Maximal upstroke velocity as an index of available sodium conductance. Comparison of maximal upstroke velocity and voltage clamp measurements of sodium current in rabbit Purkinje fibers.

We compared the maximal upstroke velocity of action potentials in short rabbit Purkinje fibers with sodium currents measured with a two-microelectrode voltage clamp. The number of sodium channels available to open during a sudden depolarization was varied either by blockade with tetrodotoxin or by inactivation with steady depolarizations. In both cases, the maximal upstroke velocity was found to be a very nonlinear measure of the number of available sodium channels. For example, 3 microM tetrodotoxin blocks 85% of the sodium channels, but reduces the maximal upstroke velocity by only 33%. Voltage clamp and upstroke velocity experiments were reconstructed with a computer model of the rabbit Purkinje fiber preparation that was closely based on experimental measurements of passive cable properties and sodium channel characteristics.
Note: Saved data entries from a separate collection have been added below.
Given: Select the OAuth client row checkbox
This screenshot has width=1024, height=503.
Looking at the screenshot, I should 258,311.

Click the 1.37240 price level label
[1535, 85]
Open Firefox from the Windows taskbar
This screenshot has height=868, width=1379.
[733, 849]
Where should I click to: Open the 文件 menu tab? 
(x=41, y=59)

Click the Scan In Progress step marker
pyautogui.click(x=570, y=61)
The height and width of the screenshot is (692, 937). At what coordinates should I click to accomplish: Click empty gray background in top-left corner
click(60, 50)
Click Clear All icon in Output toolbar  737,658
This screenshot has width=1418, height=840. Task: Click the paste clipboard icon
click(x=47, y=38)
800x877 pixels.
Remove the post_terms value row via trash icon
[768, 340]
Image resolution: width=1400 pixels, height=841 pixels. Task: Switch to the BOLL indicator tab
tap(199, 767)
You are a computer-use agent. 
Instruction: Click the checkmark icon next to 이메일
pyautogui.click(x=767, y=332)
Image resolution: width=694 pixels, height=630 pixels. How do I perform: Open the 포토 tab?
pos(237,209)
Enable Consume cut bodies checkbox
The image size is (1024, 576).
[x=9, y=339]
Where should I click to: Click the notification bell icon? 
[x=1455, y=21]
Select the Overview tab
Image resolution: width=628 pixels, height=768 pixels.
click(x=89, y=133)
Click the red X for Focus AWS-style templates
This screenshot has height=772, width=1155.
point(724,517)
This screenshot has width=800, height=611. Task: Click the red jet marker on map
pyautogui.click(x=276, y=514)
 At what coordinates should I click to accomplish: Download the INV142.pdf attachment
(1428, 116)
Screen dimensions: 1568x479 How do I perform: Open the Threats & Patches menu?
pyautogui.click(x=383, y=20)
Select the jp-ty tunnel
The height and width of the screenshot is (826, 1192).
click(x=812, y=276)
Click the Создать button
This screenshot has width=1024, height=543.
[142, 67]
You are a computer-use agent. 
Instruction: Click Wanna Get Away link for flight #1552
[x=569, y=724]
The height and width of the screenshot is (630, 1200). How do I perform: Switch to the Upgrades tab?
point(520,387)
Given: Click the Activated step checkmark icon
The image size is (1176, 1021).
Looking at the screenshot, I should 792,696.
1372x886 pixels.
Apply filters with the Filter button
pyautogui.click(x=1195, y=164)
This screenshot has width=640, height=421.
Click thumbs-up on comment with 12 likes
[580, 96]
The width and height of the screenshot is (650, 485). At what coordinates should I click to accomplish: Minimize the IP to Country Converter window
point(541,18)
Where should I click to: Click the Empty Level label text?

The simulations indicate that our voltage clamp measurements of sodium current accurately report changes in channel availability, but they also show that the maximal upstroke velocity is a strongly nonlinear index of available sodium conductance. Most of the nonlinearity arises from the activation kinetics of the sodium channels: as the pool of available channels decreases, a greater percentage of those channels activate and contribute inward current at the time of the maximal upstroke velocity. Simulations predict that the maximal upstroke velocity-available sodium conductance relationship would still remain nonlinear at 37 degrees C or under different stimulus conditions that give uniform or continuously propagated action potentials. The nonlinearity may invalidate inferences based on earlier maximal upstroke velocity experiments: the existence of two types of sodium channels with different tetrodotoxin sensitivity, steady state voltage dependence of tetrodotoxin block, voltage range over which sodium channels inactivate, and rapid, then slow recovery of sodium channel availability following a sudden repolarization. All of these conclusions need to be reevaluated.